═══ Exercise data

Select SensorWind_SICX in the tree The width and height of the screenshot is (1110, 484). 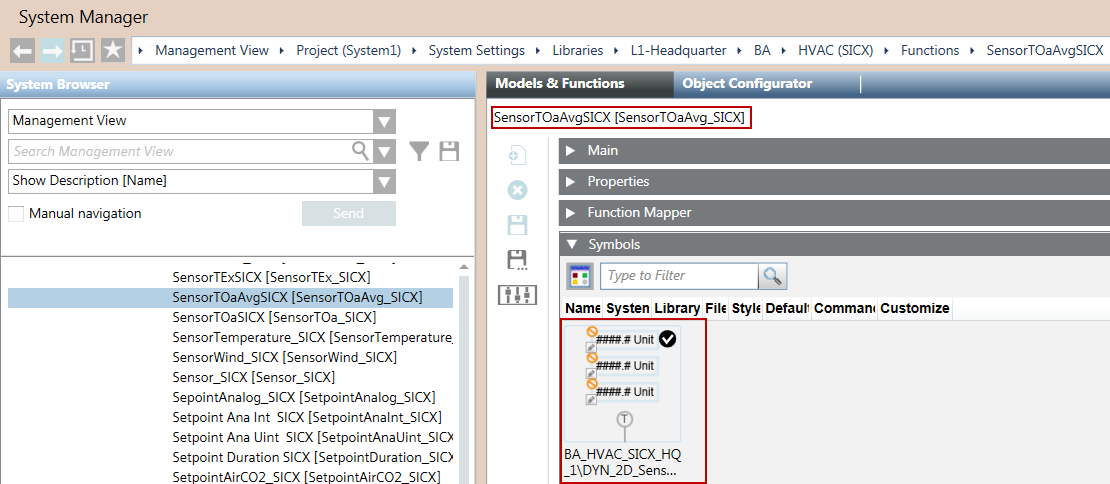284,357
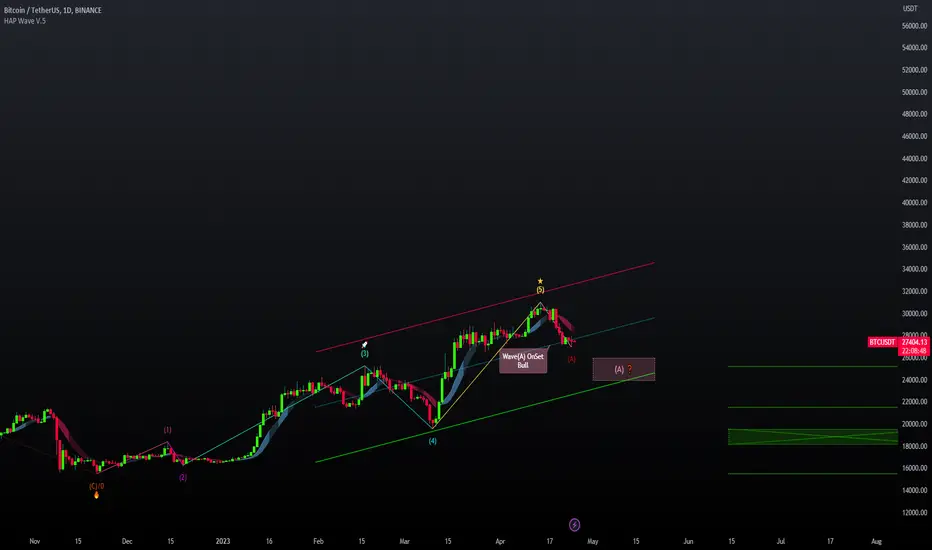Click the Bitcoin / TetherUS symbol title

click(52, 10)
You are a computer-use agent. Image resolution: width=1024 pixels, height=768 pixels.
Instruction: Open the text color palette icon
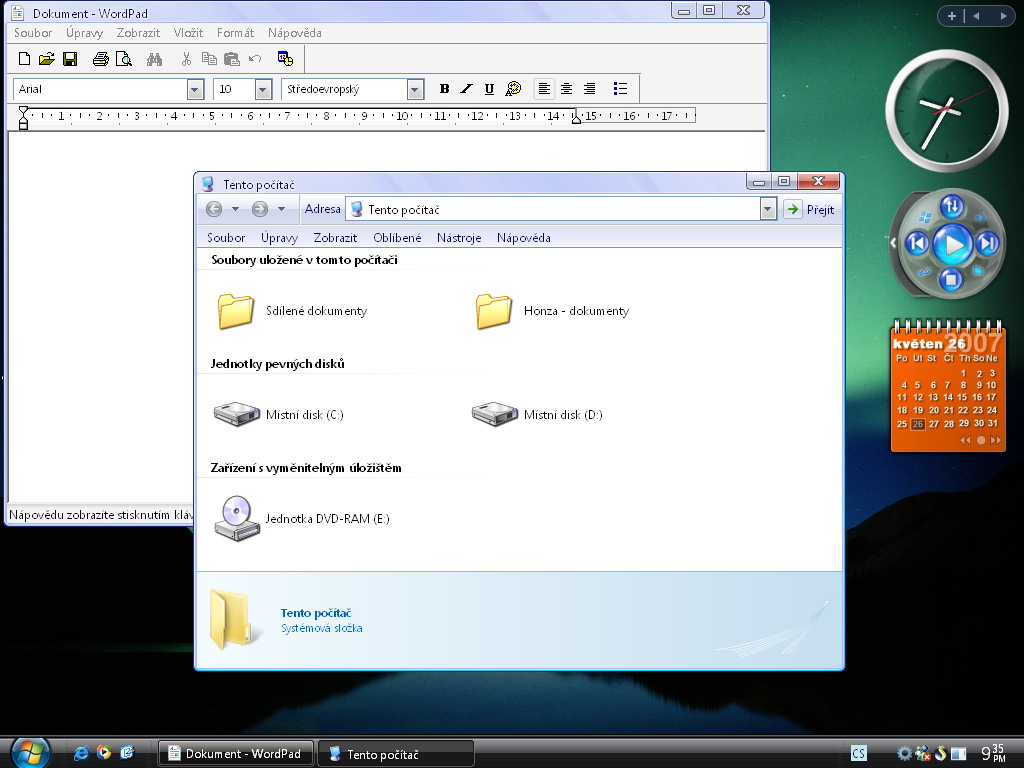pos(513,89)
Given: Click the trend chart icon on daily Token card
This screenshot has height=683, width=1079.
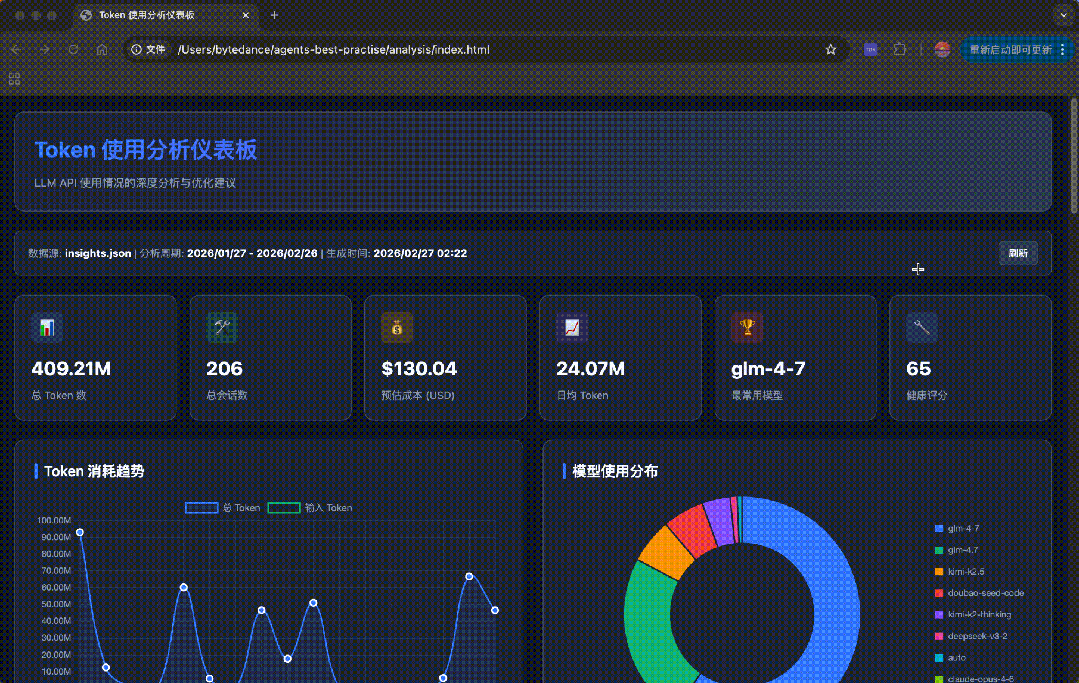Looking at the screenshot, I should click(x=572, y=327).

══════

Exercise requirements:
Every line from the one with "You are a computer-use" to the end of the records above should be restated word for word, and no picture belongs in the copy.

Answer section:
You are a computer-use agent. Image resolution: width=1024 pixels, height=768 pixels.
Instruction: Open the text color palette icon
pos(513,89)
Given: Click the trend chart icon on daily Token card
This screenshot has height=683, width=1079.
Looking at the screenshot, I should click(x=572, y=327).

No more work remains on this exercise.